I’m not disagreeing with your idea, though. In fact, it’s something the FF’s thought of themselves, hence the implied meaning behind “man” (read: male, white, Protestant, wealthy, business- and/or land-owning) in the Bill of Rights and Constitution, and checks on the dumbassity of the masses (like the Electoral College).
I think it goes a bit deeper than that, even: also relevant here is the role of the “noble idiot” across the board as a folk hero in American cinema and other narrative formats, as well as Americans’ seeming preference for “aw shucks” folk heroes rather than competent people as role models and leaders. See, for example, Being There, Forrest Gump, and All I Really Need to Know I Learned in Kindergarten. (Thought: does this mean that the lack of credit counseling and education in early school settings is the true culprit of the sub-prime mortgage crisis? Because I remember being told VERY little about how to avoid variable rate mortgages at five.) It’s as though Thoreau’s “simplify, simplify” has transmogrified into didacticism for dumbassery, when in fact, there’s a huge difference between living simply and being, well, simple.

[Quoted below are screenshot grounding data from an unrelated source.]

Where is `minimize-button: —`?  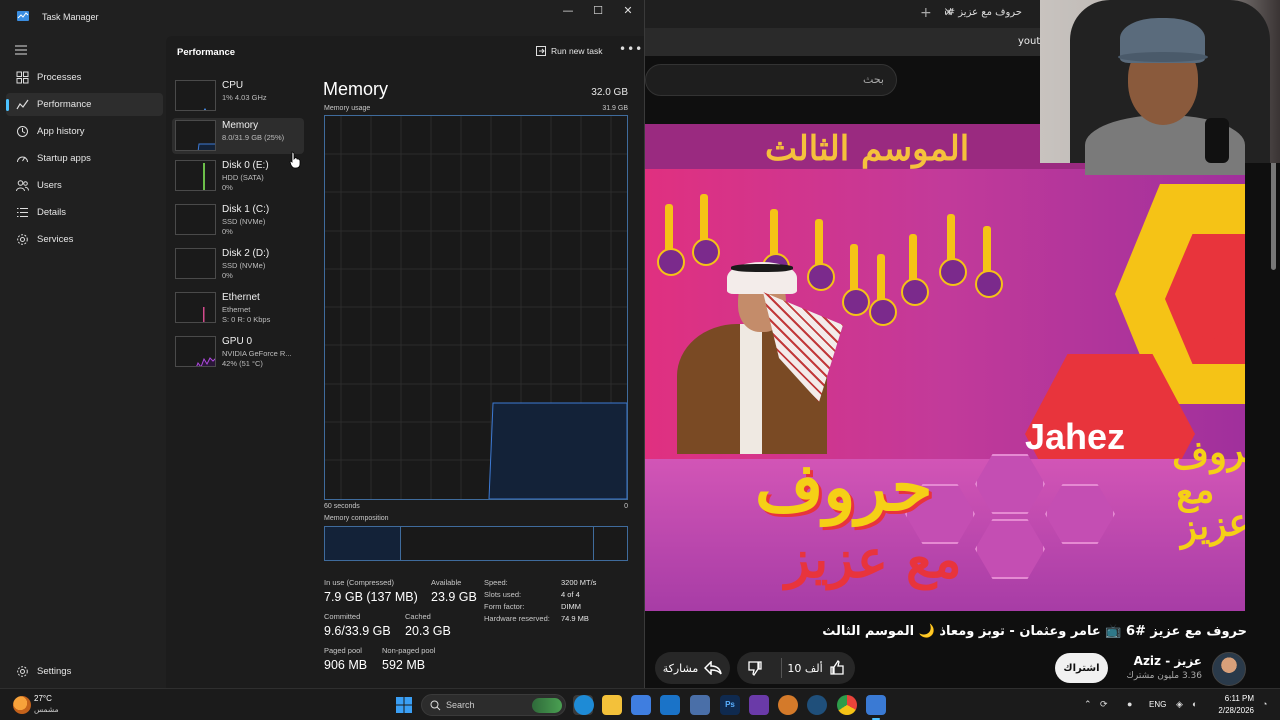 minimize-button: — is located at coordinates (568, 11).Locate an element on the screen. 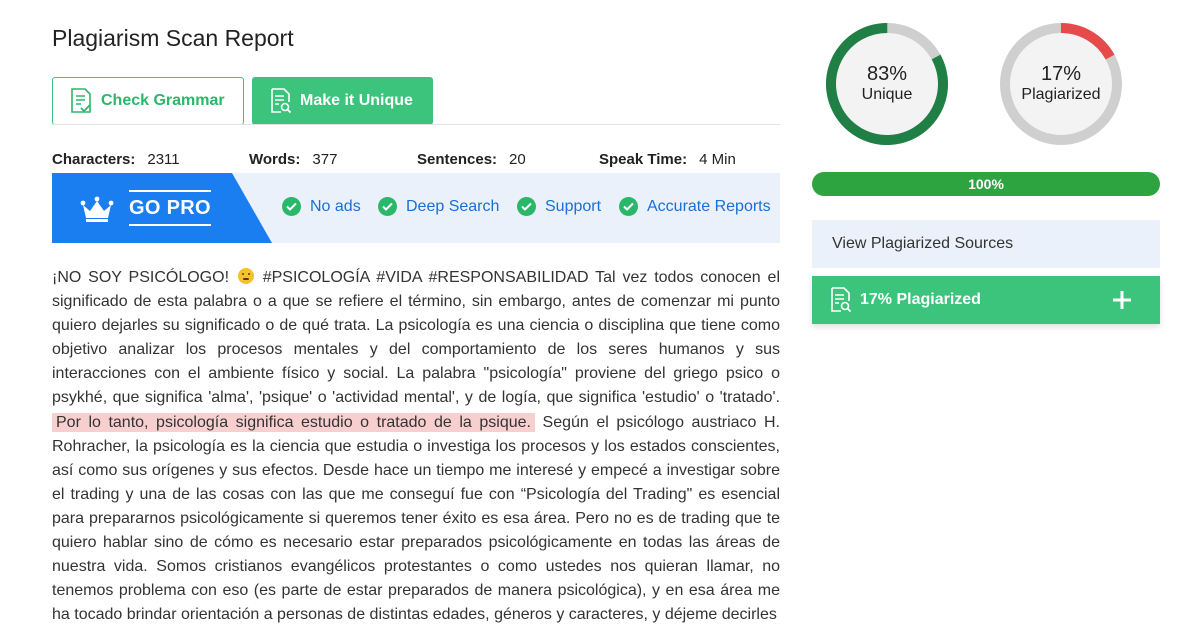 The width and height of the screenshot is (1204, 636). divider is located at coordinates (416, 124).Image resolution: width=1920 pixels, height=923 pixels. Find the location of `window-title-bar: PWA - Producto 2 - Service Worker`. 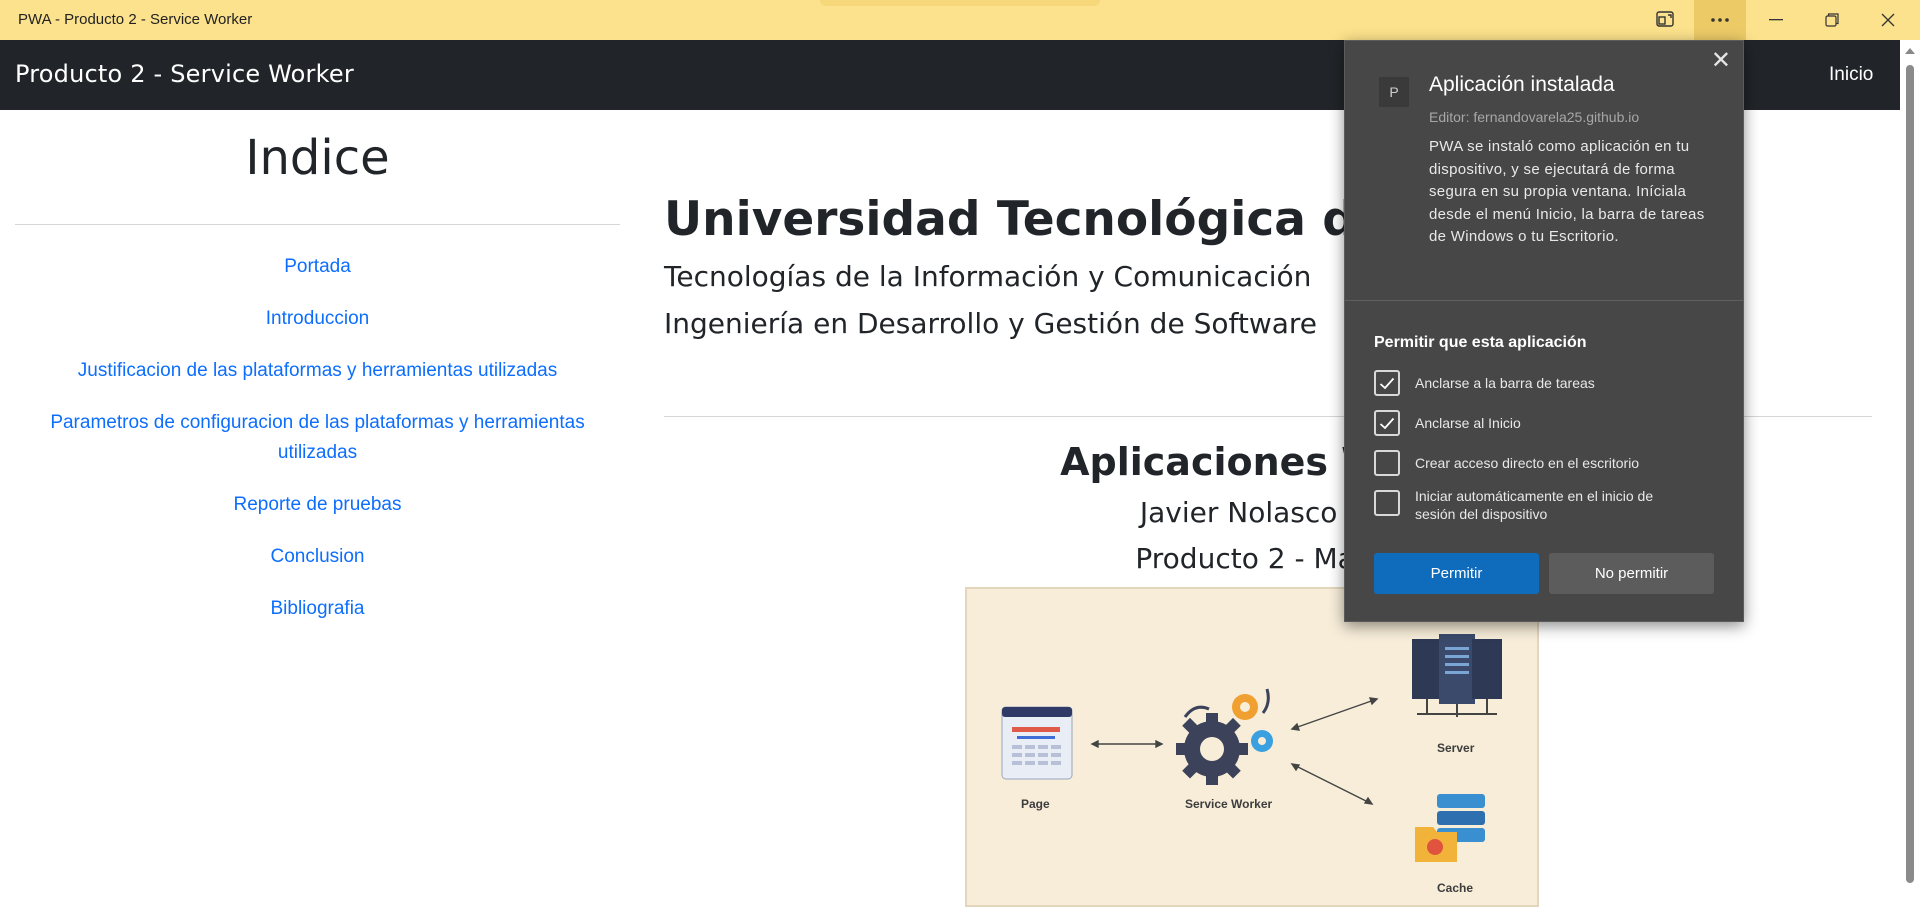

window-title-bar: PWA - Producto 2 - Service Worker is located at coordinates (960, 20).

I think as a nation we want to be able to say “He’s got character and personality, and that’s what counts!” when that’s not what counts at all. Or, at least it’s only a bit of what counts. What counts much more in making people good at things is training, ability, judgment, and the skill and knowledge to think critically and intelligently about cause and effect, past and present. If you actually think that “Life is like a box of chocolates: you never know what you’re gonna get,” and you’re sitting in, say, the Oval Office trying to decide, say, how or whether to avert a war or other disastrous outcome, this is a huge problem: in government and diplomacy, it’s a really, really bad idea for the sum of your existential and moral perspective be tantamount a giant ellipsis. But again and again, the narrative/cinematic hero is a charming, aphoristic dolt and people love to superimpose this “ideal” on government.